Пузан минут пять без особого интереса смотрит на экран, потом подходит, теребит меня лапой, корчит гримасы, закатывает глаза — это означает «давай повозимся» — поборемся или побегаем, или потянем тряпку, что ты, в самом деле, уткнулся в свои бумажки!
Я немного почешу его за ушами и хмурюсь.
— Слушай, Пузан, я же тебе сказал, у меня работа. И ещё надо в магазин сходить, купить еду, приготовить. Так что дел по горло. А тебе лишь бы валять дурака. Лучше почитай книжки. Ты всё же личность, а не пустоголовый оболтус!
Я раскладываю на полу книги с цветными иллюстрациями. Пузан ложится, внимательно рассматривает страницы, делает вид, что читает. На его лбу собираются складки, время от времени он многозначительно причмокивает и, как бы размышляя, тянет:
— Да-а!
Корчит из себя философа. Если в этот момент в коридоре зазвонит телефон, Пузан вскакивает и, опережая меня, подбегает к аппарату, носом сбрасывает трубку и сипло тявкает.
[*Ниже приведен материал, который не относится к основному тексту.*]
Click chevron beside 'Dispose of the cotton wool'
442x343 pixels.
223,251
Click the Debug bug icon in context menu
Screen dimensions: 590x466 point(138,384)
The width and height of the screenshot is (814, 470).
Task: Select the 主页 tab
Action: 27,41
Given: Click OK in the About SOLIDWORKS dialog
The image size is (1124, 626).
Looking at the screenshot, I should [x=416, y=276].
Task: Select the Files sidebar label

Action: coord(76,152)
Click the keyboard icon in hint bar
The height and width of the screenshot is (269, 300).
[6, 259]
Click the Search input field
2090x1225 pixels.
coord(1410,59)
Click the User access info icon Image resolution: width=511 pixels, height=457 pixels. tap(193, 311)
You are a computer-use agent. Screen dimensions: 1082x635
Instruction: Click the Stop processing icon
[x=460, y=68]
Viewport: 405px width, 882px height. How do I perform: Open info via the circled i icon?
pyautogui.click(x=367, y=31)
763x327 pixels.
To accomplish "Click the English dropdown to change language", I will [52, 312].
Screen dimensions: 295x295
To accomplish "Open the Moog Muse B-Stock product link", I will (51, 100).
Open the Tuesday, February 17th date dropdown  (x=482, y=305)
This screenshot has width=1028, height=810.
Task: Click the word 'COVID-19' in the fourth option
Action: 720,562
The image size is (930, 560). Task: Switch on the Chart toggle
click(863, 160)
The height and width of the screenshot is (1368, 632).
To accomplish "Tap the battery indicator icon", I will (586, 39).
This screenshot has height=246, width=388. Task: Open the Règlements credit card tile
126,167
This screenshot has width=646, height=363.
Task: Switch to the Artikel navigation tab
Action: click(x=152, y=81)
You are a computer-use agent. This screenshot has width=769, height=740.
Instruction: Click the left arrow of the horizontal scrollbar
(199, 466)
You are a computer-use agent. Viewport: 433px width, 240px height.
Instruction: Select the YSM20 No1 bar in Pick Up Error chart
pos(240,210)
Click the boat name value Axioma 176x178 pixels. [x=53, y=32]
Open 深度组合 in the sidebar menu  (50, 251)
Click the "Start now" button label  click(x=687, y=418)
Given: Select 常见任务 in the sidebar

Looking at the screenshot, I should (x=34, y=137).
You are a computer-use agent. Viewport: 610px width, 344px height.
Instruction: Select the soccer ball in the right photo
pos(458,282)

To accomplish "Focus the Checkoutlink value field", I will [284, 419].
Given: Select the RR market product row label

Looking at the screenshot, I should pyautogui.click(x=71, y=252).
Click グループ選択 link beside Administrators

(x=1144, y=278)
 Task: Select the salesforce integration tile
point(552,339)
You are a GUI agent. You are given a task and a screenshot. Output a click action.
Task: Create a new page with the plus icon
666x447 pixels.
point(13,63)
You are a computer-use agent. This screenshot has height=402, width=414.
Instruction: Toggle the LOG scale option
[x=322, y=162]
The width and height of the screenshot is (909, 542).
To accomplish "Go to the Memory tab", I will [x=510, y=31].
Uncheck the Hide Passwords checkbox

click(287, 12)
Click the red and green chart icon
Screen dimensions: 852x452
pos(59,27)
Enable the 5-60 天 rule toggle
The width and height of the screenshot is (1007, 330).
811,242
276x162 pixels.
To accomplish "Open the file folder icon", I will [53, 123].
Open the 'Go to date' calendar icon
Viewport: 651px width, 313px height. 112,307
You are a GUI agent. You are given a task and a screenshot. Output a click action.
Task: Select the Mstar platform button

Так проходит два-три часа, затем я собираюсь в магазин, а Пузана зову на балкон.
— Всё, пообщались, скрасили друг другу одиночество и хватит, полезай к себе.
Но пёс посмотрит на меня таким страдальческим взглядом, что мне ничего не остаётся, как выдавить:
— Ну так и быть, тащи ошейник с поводком.
На радостях Пузан почти самостоятельно преодолевает разделительную перегородку и в своей комнате, сшибая стулья, несётся в прихожую. Я слышу, как он подпрыгивает, шлёпается, зло урчит оттого, что не может достать свои причиндалы. Наконец раздаётся грохот — явно рухнула вешалка — и в проёме балконной двери появляется запыхавшийся Пузан с ошейником и поводком в зубах, при этом он ещё умудряется изобразить победоносную улыбку.
На улице Пузан ликует от счастья: высунув язык, безудержно вертится из стороны в сторону, отчаянно виляет хвостом; точно узник, внезапно получивший свободу, радуется абсолютно любой погоде и уже не бурчит на велосипедистов, а ко всем прохожим просто-напросто лезет целоваться. Особенно к девушкам.
На «ничейной территории» он великодушно позволяет разгуливать голубям и кошкам; при встрече с соперниками-кобелями только гордо отворачивается, а сучкам выказывает безмерную любовь, при этом бахвалится мускулатурой, выпячивает грудь — паясничает, одним словом. Что меня удивляет — Пузан издали безошибочно определяет пол собаки — по походке и «выражению лица». Я, пока не подойду и не загляну под живот, не установлю, а он определяет без промаха.
На улице Пузан не просто чересчур общителен, его охватывает чувство всеобщего братства. Заметив, что у школы ребята занимаются физкультурой, рвётся к ним, умоляет меня спустить его с поводка. Я не выдерживаю: «Ну что, — думаю, — он целыми днями сидит в четырёх стенах. Ведь он молодой и ему побегать хочется».